Jakby co, to mam transport (tylko paczkowanych) - ale chyba kurier jest lepszy i tańszy...
wątpię żeby cukrownia chciała wysyłać kurierem - ciężko znaleźć taką gdzie można w ogóle kupić wysłodki na kg a nie na tony  😉
jak któraś jest zainteresowana to mogę kupić od rolnika i wysłać kurierem - ale koszty będą spore, przykładowo worek wysłodek 50 kg kosztuje 35,- - a przesyłka kurierem drugie tyle  😉
mi znajomy przywozi z legincy/okolic legnicy. za 180 kg zaplacilam 100 zl, tyle ze znajomy musial dokupic worki i zpalacic jeszcze za wniesienie do auta (to bardzo starszy pan jest).
Beatra, jeśli nic sensownego nie znajdę, chętnie skorzystam z propozycji  :kwiatek: Tzn. wiem, że rolników nie znajdę, cała nadzieja w cukrowni.

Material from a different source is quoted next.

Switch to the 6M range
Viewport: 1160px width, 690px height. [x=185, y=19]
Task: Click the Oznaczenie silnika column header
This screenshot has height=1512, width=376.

A+A: jak widać im więcej chcemy, tym większa szansa. Ale obawiam się, że do tony i tak nie dojdziemy!    😁  Chyba, że Ześka podbije nam spożycie.

A+A: jak widać im więcej chcemy, tym większa szansa. Ale obawiam się, że do tony i tak nie dojdziemy!    😁  Chyba, że Ześka podbije nam spożycie.



Ześka przyswaja miotłę i siłę ma TURA !  Jej nie brałam pod uwagę akurat - ale dla dobra sprawy dam się zniszczyć jej nadmiarowi energii  🏇

Czy ktoś wie gdzie jest najbliższa W-wy cukrownia, która sprzedaje wysłodki ?
Wygląda na to, ze okolice Warszawy to pustynia cukrownicza. Byla cukrownia w Ciechanowie, Michałowie (Leszno), Małej Wsi (Płońsk), ale wszystko pozamykane.  Najbliższa jest chyba w Glinojecku, ale właśnie oni są producentem melasowanych Tofi, więc możliwe, że wszystko melasują.  Próbuję się dowiedzieć, czy może jednak sprzedają też niemelasowane.
moje mogą jeść melasowane...
ElaPe   Radosne Galopy Sp. z o.o.
15 grudnia 2009 11:48
tylko teraz nie wiem, czy traktowac to jak pasze energetyczna, niskoenergetyczna?

jest to co pasza pośrednia energetyczna ale zarazem i objętościowa. Nad paszami treściwymi ma taki plus że nie powoduje zakwaszania organizmu, w tym jelit, energia  z wyslodków uwalniana jest powoli, w zrównym tempie  i przez dłuższy czas.